Many Americans greatly enjoy the tea served in Chinese restaurants. Because China has a much richer and more active tea culture than the United States, the teas served in Chinese restaurants can tend to be of higher quality than what a typical American is used to drinking. Also, for historical reasons, most of the conventional tea in the US originates from the British tradition, focusing on black teas such as Ceylon, Darjeeling, Assam, and Earl Gray. The teas served in Chinese restaurants are often quite different and often represent some people’s first exposure to the styles and varieties most commonly consumed in China and throughout Southeast Asia.
What types of tea are served in Chinese restaurants?
There is no single standard type of tea served in Chinese restaurants; rather, a number of different varieties are regularly served in this setting. In typical Chinese American restaurants, the most common teas served are oolong and jasmine tea. Green tea is sometimes served, as is Pu-erh. One tea brand, Dynasty, actually markets a Chinese restaurant tea, which is a blend of oolong, jasmine, and green teas, reflecting a fusion of the different styles of tea that are most frequently served in Chinese restaurants.

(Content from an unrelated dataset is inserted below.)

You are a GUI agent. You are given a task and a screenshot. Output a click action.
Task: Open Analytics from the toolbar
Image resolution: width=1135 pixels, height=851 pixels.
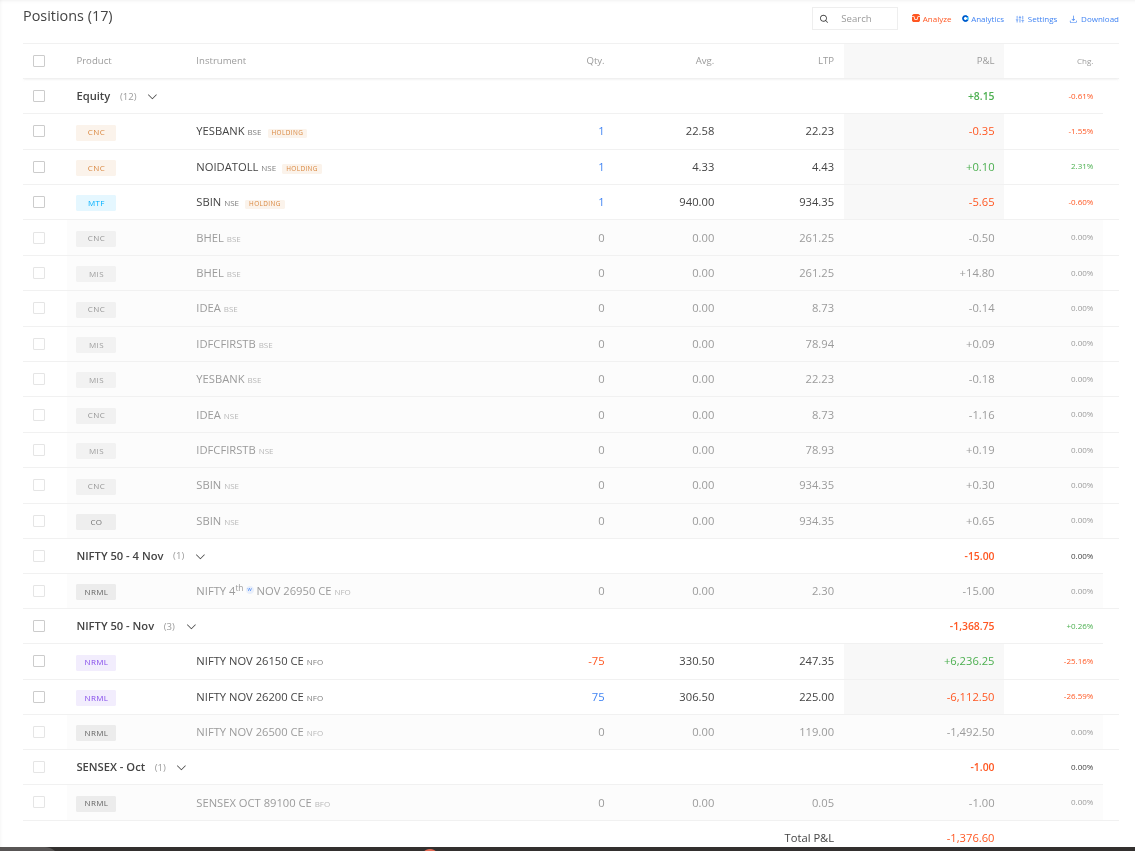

Cantonese restaurants, such as those serving dim sum (numerous small plates, often with meatballs, served a la carte) and many of the common restaurants in Chinatowns in big cities like New York, Philadelphia, and San Francisco, often They serve Chinese food. erh tea, or a mixture of Pu-erh with chrysanthemum flowers. In reference to this phenomenon, a tea brand, Foojoy, sells Chrysanthemum Pu-erh under the name “Dim Sum Bo Nay Tea”.
Choose oolong, pu-erh, jasmine, and other teas:
Although some restaurants use tea bags, many use loose leaf teas and the best teas are generally only available in loose leaf form. If you are lucky enough to live near a specialty loose leaf tea shop or an Asian shop with a good selection of loose tea, this may be a good option. However, most Americans do not have this luxury and must resort to shopping from an online retailer. Buying tea online, where you don’t have a chance to see or smell the leaf, can be a bit intimidating if you are not familiar with the different varieties of tea. A little basic information can go a long way in knowing what to buy.
Oolong, also sometimes written “wu long” is a partially oxidized tea, intermediate between green and black tea. Many oolongs served in Chinese restaurants are roasted quite strongly, giving them a dark color and a roasted aroma. Jasmine tea It is a tea with a floral aroma, made by mixing tea leaves (usually green tea or pouchong) with jasmine flowers. It has a strong floral aroma, often described as perfumed. Chinese green tea It is very diverse, but most of it is pan-cooked, which gives it a more roasted quality than Japanese vegetables; Some Chinese green tea has a mild smoky aroma, as the tea is pan-cooked in woks heated by wood fires. Pu-erh Tea is a post-fermented tea, which means that it often ages and improves with age. Pu-erh has an earthy aroma and a mild flavor that pairs well with chrysanthemum flowers.
There is no one type of tea that is universally served in Chinese restaurants in the United States; however, oolong, jasmine, Chinese green tea, and Pu-erh are common types served, with Chrysanthemum Pu-erh being especially common in Cantonese restaurants serving dim sum. The best way to buy any of these teas is to buy them in loose leaf form. For people who cannot find them in a local store, these varieties of tea are available through online retailers.